If you select to run in bulk, this will use the loaded or generated point cloud and run dvc analysis changing the parameters subvolume size and sampling points in subvolume. You can set the minimum and maximum subvolume size you would like, and the size of the step between these values, and similar for the sampling points. In the example above, this would perform runs on point clouds with subvolume sizes 30, 60 and 90, and number of sampling points 1000, 2000, 3000, 4000, 5000, 6000, 7000, 9000 and 10000, so 30 runs in total.
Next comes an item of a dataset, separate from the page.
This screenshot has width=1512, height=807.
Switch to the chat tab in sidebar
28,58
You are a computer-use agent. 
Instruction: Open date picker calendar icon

For every run, any point clouds and input files to the DVC analysis code that are generated are saved in the session files, which you are able to access if you export your session (see Exporting Sessions).

Run Progress

Whilst the DVC analysis is running, you will see updates on its progress, as below:

The 1/1 on the first line indicates that it is on run 1 out of a total of 1 run, and then on the next line it shows it is on point 20 out of a total of 4630 for this run. Following this we have:

[x,y,z] location of the point.
The search status:

Point_Good = successful search convergence within the max displacement.

Range_Fail = max displacement exceeded; consider increasing the disp_max parameter.

Convg_Fail = maximum iterations exceeded; consider increasing subvol_size &/or npts.
The magnitude of the objective function value at the end of the search is listed as obj=

For obj_function = sad, ssd, and zssd the value is relative, depending on subvolume size and pixel values.

For obj_function = nssd and znssd the value is scaled between 0 and 2, with zero a perfect match.
The point [x,y,z] displacement is listed next for successful searches.